WHAT THIS TASK INVOLVES
Render every line of the data below as a Markdown table with the columns Row and Line. Number the rows in order and skip blank lines.

RECORDS FOR THIS EXERCISE
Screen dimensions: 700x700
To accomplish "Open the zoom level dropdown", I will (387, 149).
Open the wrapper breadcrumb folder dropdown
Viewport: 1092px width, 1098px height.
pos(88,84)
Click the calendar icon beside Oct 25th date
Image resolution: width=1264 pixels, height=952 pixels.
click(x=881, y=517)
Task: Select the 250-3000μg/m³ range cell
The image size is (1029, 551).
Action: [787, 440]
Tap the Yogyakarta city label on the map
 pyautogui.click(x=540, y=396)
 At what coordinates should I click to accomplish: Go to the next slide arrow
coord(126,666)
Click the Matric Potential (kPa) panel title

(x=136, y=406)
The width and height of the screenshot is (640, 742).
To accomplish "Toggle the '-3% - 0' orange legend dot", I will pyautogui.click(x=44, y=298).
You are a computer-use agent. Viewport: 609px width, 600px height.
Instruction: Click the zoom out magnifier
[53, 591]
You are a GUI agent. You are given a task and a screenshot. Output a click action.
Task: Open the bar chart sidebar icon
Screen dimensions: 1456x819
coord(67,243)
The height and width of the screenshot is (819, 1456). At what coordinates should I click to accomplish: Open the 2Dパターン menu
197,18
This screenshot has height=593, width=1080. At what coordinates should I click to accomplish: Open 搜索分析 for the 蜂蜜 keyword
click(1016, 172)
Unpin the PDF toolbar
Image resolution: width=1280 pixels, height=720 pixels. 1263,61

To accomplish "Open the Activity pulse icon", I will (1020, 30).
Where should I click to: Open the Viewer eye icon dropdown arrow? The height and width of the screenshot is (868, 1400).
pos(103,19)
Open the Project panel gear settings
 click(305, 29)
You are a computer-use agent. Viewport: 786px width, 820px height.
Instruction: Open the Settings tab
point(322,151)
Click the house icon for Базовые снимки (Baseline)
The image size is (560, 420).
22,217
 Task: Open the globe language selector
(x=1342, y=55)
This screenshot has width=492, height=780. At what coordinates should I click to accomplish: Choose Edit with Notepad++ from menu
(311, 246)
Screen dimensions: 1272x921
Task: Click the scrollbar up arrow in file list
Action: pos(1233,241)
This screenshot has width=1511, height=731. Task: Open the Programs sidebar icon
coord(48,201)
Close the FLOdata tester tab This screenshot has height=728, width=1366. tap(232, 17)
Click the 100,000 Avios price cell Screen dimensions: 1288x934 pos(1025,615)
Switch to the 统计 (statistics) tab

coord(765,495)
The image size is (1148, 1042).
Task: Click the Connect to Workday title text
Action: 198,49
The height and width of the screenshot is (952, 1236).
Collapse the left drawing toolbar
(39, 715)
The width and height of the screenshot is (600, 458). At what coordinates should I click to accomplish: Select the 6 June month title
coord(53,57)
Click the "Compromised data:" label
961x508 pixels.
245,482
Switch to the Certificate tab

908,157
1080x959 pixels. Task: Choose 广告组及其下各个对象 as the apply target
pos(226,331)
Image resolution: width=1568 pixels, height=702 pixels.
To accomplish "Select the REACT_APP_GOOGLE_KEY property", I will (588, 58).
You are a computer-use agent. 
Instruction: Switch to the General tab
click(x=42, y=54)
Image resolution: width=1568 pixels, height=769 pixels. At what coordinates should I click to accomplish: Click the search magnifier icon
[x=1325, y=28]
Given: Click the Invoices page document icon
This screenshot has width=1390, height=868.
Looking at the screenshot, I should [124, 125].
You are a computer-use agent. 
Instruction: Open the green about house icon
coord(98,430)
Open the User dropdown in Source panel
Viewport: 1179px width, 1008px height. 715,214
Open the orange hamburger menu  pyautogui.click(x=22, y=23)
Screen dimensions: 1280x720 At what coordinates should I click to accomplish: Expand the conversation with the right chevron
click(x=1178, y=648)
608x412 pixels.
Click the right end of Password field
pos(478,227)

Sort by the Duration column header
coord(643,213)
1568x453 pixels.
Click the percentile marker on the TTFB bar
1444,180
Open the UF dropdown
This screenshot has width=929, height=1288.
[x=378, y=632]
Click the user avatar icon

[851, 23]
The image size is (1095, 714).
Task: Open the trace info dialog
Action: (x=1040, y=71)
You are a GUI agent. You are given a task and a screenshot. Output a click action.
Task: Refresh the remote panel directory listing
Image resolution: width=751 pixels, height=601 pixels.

RESULT FOR THIS EXERCISE
| Row | Line |
|---|---|
| 1 | Screen dimensions: 700x700 |
| 2 | To accomplish "Open the zoom level dropdown", I will (387, 149). |
| 3 | Open the wrapper breadcrumb folder dropdown |
| 4 | Viewport: 1092px width, 1098px height. |
| 5 | pos(88,84) |
| 6 | Click the calendar icon beside Oct 25th date |
| 7 | Image resolution: width=1264 pixels, height=952 pixels. |
| 8 | click(x=881, y=517) |
| 9 | Task: Select the 250-3000μg/m³ range cell |
| 10 | The image size is (1029, 551). |
| 11 | Action: [787, 440] |
| 12 | Tap the Yogyakarta city label on the map |
| 13 |  pyautogui.click(x=540, y=396) |
| 14 |  At what coordinates should I click to accomplish: Go to the next slide arrow |
| 15 | coord(126,666) |
| 16 | Click the Matric Potential (kPa) panel title |
| 17 | (x=136, y=406) |
| 18 | The width and height of the screenshot is (640, 742). |
| 19 | To accomplish "Toggle the '-3% - 0' orange legend dot", I will pyautogui.click(x=44, y=298). |
| 20 | You are a computer-use agent. Viewport: 609px width, 600px height. |
| 21 | Instruction: Click the zoom out magnifier |
| 22 | [53, 591] |
| 23 | You are a GUI agent. You are given a task and a screenshot. Output a click action. |
| 24 | Task: Open the bar chart sidebar icon |
| 25 | Screen dimensions: 1456x819 |
| 26 | coord(67,243) |
| 27 | The height and width of the screenshot is (819, 1456). At what coordinates should I click to accomplish: Open the 2Dパターン menu |
| 28 | 197,18 |
| 29 | This screenshot has height=593, width=1080. At what coordinates should I click to accomplish: Open 搜索分析 for the 蜂蜜 keyword |
| 30 | click(1016, 172) |
| 31 | Unpin the PDF toolbar |
| 32 | Image resolution: width=1280 pixels, height=720 pixels. 1263,61 |
| 33 | To accomplish "Open the Activity pulse icon", I will (1020, 30). |
| 34 | Where should I click to: Open the Viewer eye icon dropdown arrow? The height and width of the screenshot is (868, 1400). |
| 35 | pos(103,19) |
| 36 | Open the Project panel gear settings |
| 37 |  click(305, 29) |
| 38 | You are a computer-use agent. Viewport: 786px width, 820px height. |
| 39 | Instruction: Open the Settings tab |
| 40 | point(322,151) |
| 41 | Click the house icon for Базовые снимки (Baseline) |
| 42 | The image size is (560, 420). |
| 43 | 22,217 |
| 44 |  Task: Open the globe language selector |
| 45 | (x=1342, y=55) |
| 46 | This screenshot has width=492, height=780. At what coordinates should I click to accomplish: Choose Edit with Notepad++ from menu |
| 47 | (311, 246) |
| 48 | Screen dimensions: 1272x921 |
| 49 | Task: Click the scrollbar up arrow in file list |
| 50 | Action: pos(1233,241) |
| 51 | This screenshot has width=1511, height=731. Task: Open the Programs sidebar icon |
| 52 | coord(48,201) |
| 53 | Close the FLOdata tester tab This screenshot has height=728, width=1366. tap(232, 17) |
| 54 | Click the 100,000 Avios price cell Screen dimensions: 1288x934 pos(1025,615) |
| 55 | Switch to the 统计 (statistics) tab |
| 56 | coord(765,495) |
| 57 | The image size is (1148, 1042). |
| 58 | Task: Click the Connect to Workday title text |
| 59 | Action: 198,49 |
| 60 | The height and width of the screenshot is (952, 1236). |
| 61 | Collapse the left drawing toolbar |
| 62 | (39, 715) |
| 63 | The width and height of the screenshot is (600, 458). At what coordinates should I click to accomplish: Select the 6 June month title |
| 64 | coord(53,57) |
| 65 | Click the "Compromised data:" label |
| 66 | 961x508 pixels. |
| 67 | 245,482 |
| 68 | Switch to the Certificate tab |
| 69 | 908,157 |
| 70 | 1080x959 pixels. Task: Choose 广告组及其下各个对象 as the apply target |
| 71 | pos(226,331) |
| 72 | Image resolution: width=1568 pixels, height=702 pixels. |
| 73 | To accomplish "Select the REACT_APP_GOOGLE_KEY property", I will (588, 58). |
| 74 | You are a computer-use agent.  |
| 75 | Instruction: Switch to the General tab |
| 76 | click(x=42, y=54) |
| 77 | Image resolution: width=1568 pixels, height=769 pixels. At what coordinates should I click to accomplish: Click the search magnifier icon |
| 78 | [x=1325, y=28] |
| 79 | Given: Click the Invoices page document icon |
| 80 | This screenshot has width=1390, height=868. |
| 81 | Looking at the screenshot, I should [124, 125]. |
| 82 | You are a computer-use agent.  |
| 83 | Instruction: Open the green about house icon |
| 84 | coord(98,430) |
| 85 | Open the User dropdown in Source panel |
| 86 | Viewport: 1179px width, 1008px height. 715,214 |
| 87 | Open the orange hamburger menu  pyautogui.click(x=22, y=23) |
| 88 | Screen dimensions: 1280x720 At what coordinates should I click to accomplish: Expand the conversation with the right chevron |
| 89 | click(x=1178, y=648) |
| 90 | 608x412 pixels. |
| 91 | Click the right end of Password field |
| 92 | pos(478,227) |
| 93 | Sort by the Duration column header |
| 94 | coord(643,213) |
| 95 | 1568x453 pixels. |
| 96 | Click the percentile marker on the TTFB bar |
| 97 | 1444,180 |
| 98 | Open the UF dropdown |
| 99 | This screenshot has width=929, height=1288. |
| 100 | [x=378, y=632] |
| 101 | Click the user avatar icon |
| 102 | [851, 23] |
| 103 | The image size is (1095, 714). |
| 104 | Task: Open the trace info dialog |
| 105 | Action: (x=1040, y=71) |
| 106 | You are a GUI agent. You are given a task and a screenshot. Output a click action. |
| 107 | Task: Refresh the remote panel directory listing |
| 108 | Image resolution: width=751 pixels, height=601 pixels. |